-- Task requirements --
(a) Please check statements (i) to (iii) against the library detection passage, marking each yes or no and quoting the words that decide it. (i) The similarity between two software signatures can be based on Levenshtein distance. (ii) The computing system 500 must be a personal computer. (iii) The memory 504 can store instructions that the processor(s) 502 can execute.
(b) From the library detection passage, list every component that the computing system 500 can include, with its reference number.
(c) Translate this sentence from the library detection passage into Spanish: "The library detection system 102 can transmit the report to the client system 430."

The library detection system 102 can compare, at 414, the generated signatures to stored library signatures in the library database. In some examples, the library detection system 102 can make this comparison by determining, for each generated signature, a similarity to each stored library signature. As discussed above, the similarity between two software signatures can be determined based on Levenshtein distance or another measurement of similarity between two hashes. In some examples, the library identification system can determine, at 416, which libraries are present in the application based on which stored library signatures match the generated signatures. For example, any stored library signature that matches at least one generated signature with a similarity score above a threshold, is determined to be present in the application.

Once the library verification system for 100 has determined which third-party libraries are likely included in the current application, it can generate, at 418, an issue report 418 identifies any issues with the third-party libraries included. As discussed, issues can consist of flaws, errors, vulnerabilities, and potentially malicious code. The library detection system 102 can transmit the report to the client system 430. The client system for 30 can display, at 420, the issue report to the user.

FIG. 5 depicts an example computing system 500 in accordance with example embodiments of the present disclosure. In some example embodiments, the computing system 500 can be any suitable device, including, but not limited to, a personal computer, a laptop computer, a workstation computer, or any other computing system that is configured such that it can receive communications via a computer network and transmit communications to the other computing systems via the network. The computing system 500 can include one or more processor(s) 502, memory 504, a communication system 512, and a library detection system 102.

The one or more processor(s) 502 can be any suitable processing device, such as a microprocessor, microcontroller, integrated circuit, or another suitable processing device. The memory 504 can include any suitable computing system or media, including, but not limited to, non-transitory computer-readable media, RAM, ROM, hard drives, flash drives, or other memory devices. The memory 504 can store information accessible by the one or more processor(s) 502, including instructions 508 that can be executed by the one or more processor(s) 502. The instructions can be any set of instructions that, when executed by the one or more processor(s) 502, cause the one or more processor(s) 502 to provide the desired functionality.

Saved entries:
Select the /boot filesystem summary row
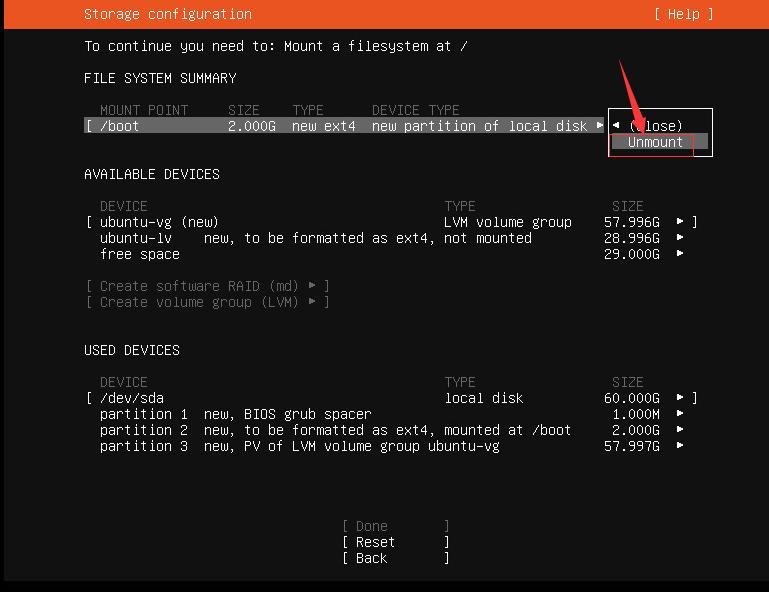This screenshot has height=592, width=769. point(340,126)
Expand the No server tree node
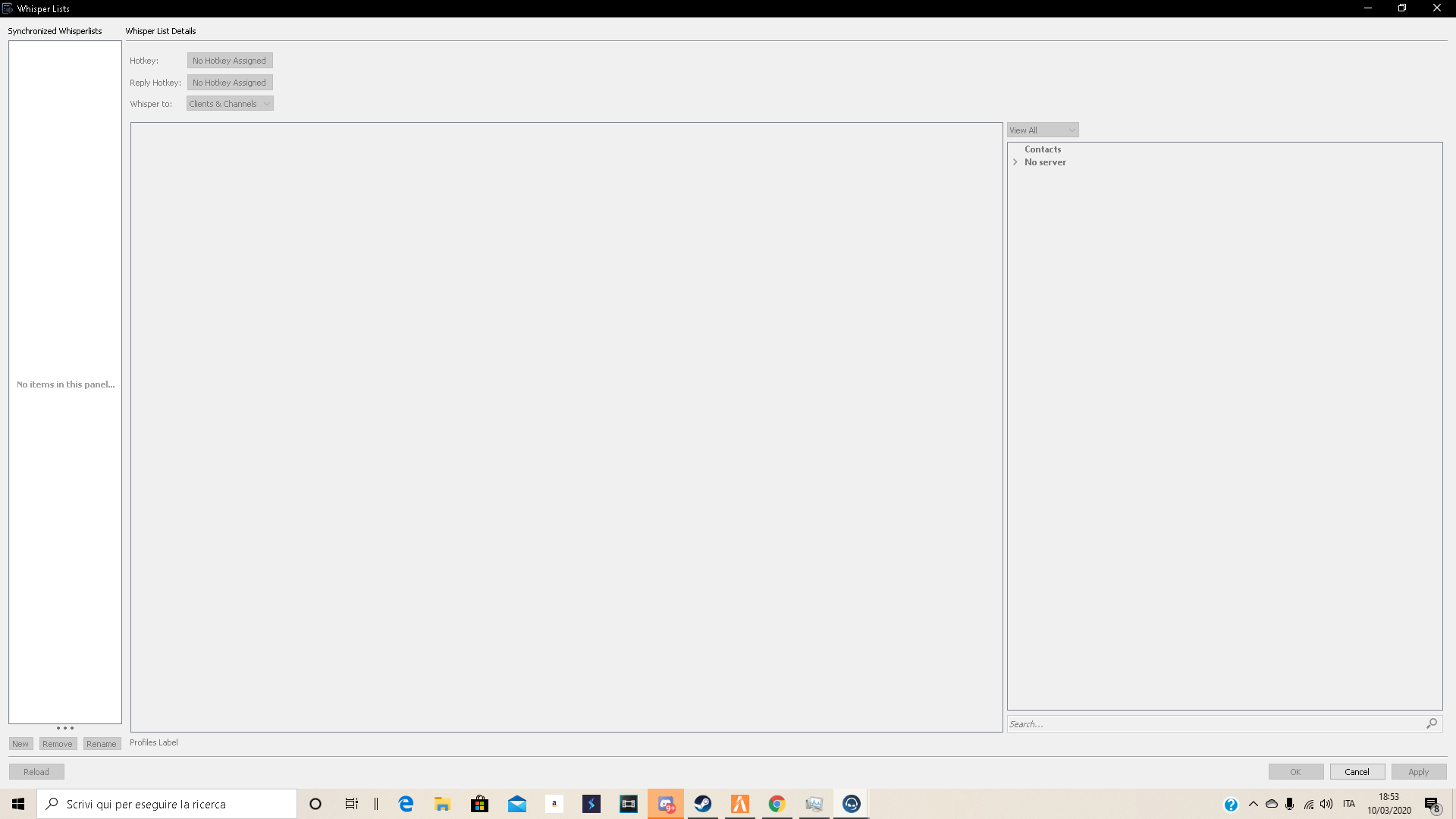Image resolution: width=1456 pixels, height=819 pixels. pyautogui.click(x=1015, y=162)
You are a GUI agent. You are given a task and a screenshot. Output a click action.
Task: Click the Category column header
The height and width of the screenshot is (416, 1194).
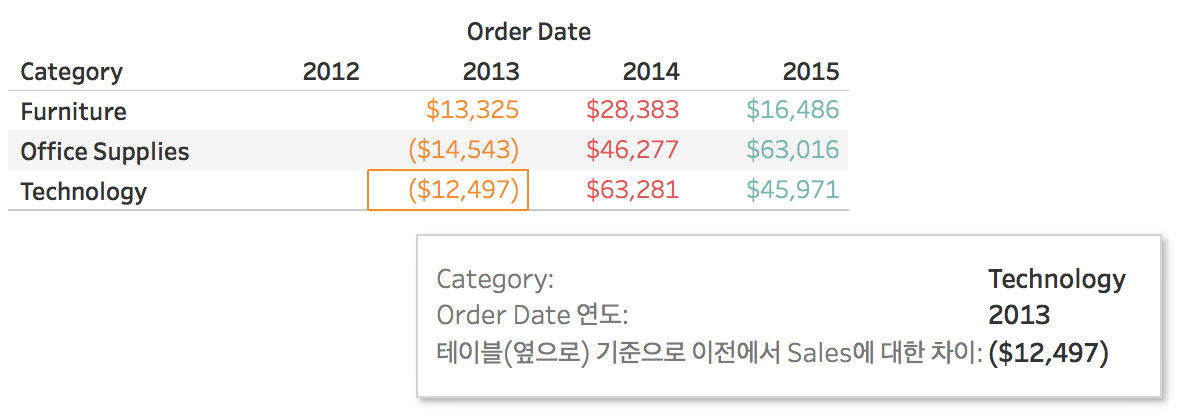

-- Exercise solutions --
(a)
(i) Yes: "the similarity between two software signatures can be determined based on Levenshtein distance or another measurement of similarity between two hashes"
(ii) No: "the computing system 500 can be any suitable device, including, but not limited to, a personal computer, a laptop computer, a workstation computer, or any other computing system"
(iii) Yes: "including instructions 508 that can be executed by the one or more processor(s) 502"

(b)
- one or more processor(s) 502
- memory 504
- a communication system 512
- a library detection system 102

(c) El sistema de detección de bibliotecas 102 puede transmitir el informe al sistema cliente 430.